Developing a lead scoring system is a core component of lead management—and no department is better suited to help your company bring this system into fruition than your marketing operations team.
That’s because marketing operations has access to the data required to establish a lead scoring program—so it doesn’t have to rely on guesswork.
3. A culture built on testing and optimization
Like most things in marketing, your lead nurturing program shouldn’t be a set-it-and-forget-it endeavor. You’ll want to regularly test what’s working and what’s not so you can optimize your processes.
But what exactly should you be testing? In a word: Everything.
The goal of your lead nurturing program is to provide satisfying customer experiences that align with your audiences’ preferences and ultimately drive sales.
So, scrutinize every method you use to engage with your prospects. Measure how people respond to your social media posts, the offers on your websites, and the material in your videos.
Email nurture streams, in particular, provide a plethora of opportunities to test and optimize. You can:
- Assess how different variations of a subject line impact open rates
- See if click-through rates improve by swapping your content type
- Evaluate whether readers respond better to short or long emails
- Change the layout to learn what kind of design resonates most with readers
- Modify send frequency to get a better idea of how often audiences want to be contacted
By creating a culture of testing and optimization, sales and marketing can collaborate to turn qualified leads into surefire customers.

Collected material:
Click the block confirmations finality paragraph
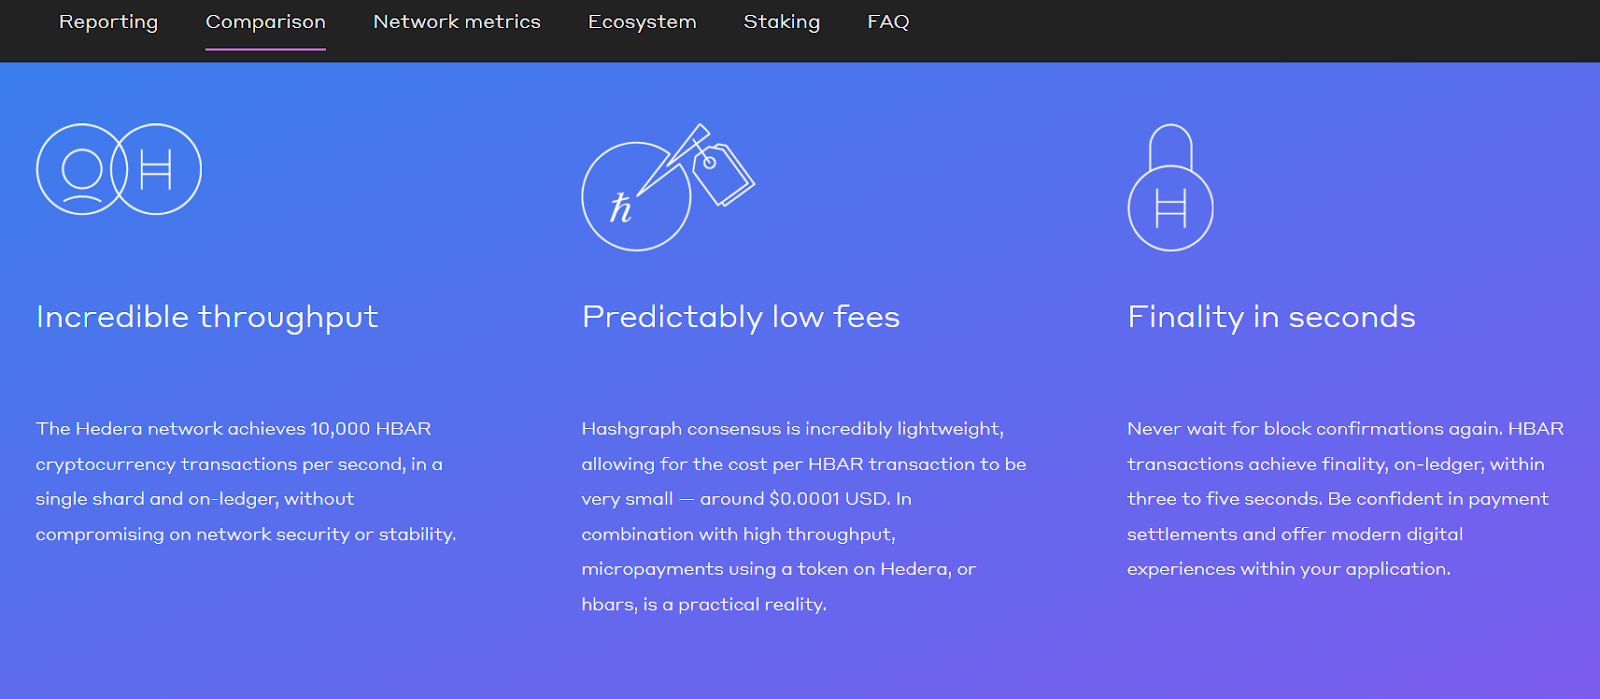The image size is (1600, 699). pyautogui.click(x=1345, y=498)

The problem:
Rewrite the lead management text from "That’s because marketing" to "in your videos.", changing "lead nurturing program" to "lead nurture campaign" everywhere it occurs. The material has no connection to the text on lead management.

Solution for this problem:
That’s because marketing operations has access to the data required to establish a lead scoring program—so it doesn’t have to rely on guesswork.
3. A culture built on testing and optimization
Like most things in marketing, your lead nurture campaign shouldn’t be a set-it-and-forget-it endeavor. You’ll want to regularly test what’s working and what’s not so you can optimize your processes.
But what exactly should you be testing? In a word: Everything.
The goal of your lead nurture campaign is to provide satisfying customer experiences that align with your audiences’ preferences and ultimately drive sales.
So, scrutinize every method you use to engage with your prospects. Measure how people respond to your social media posts, the offers on your websites, and the material in your videos.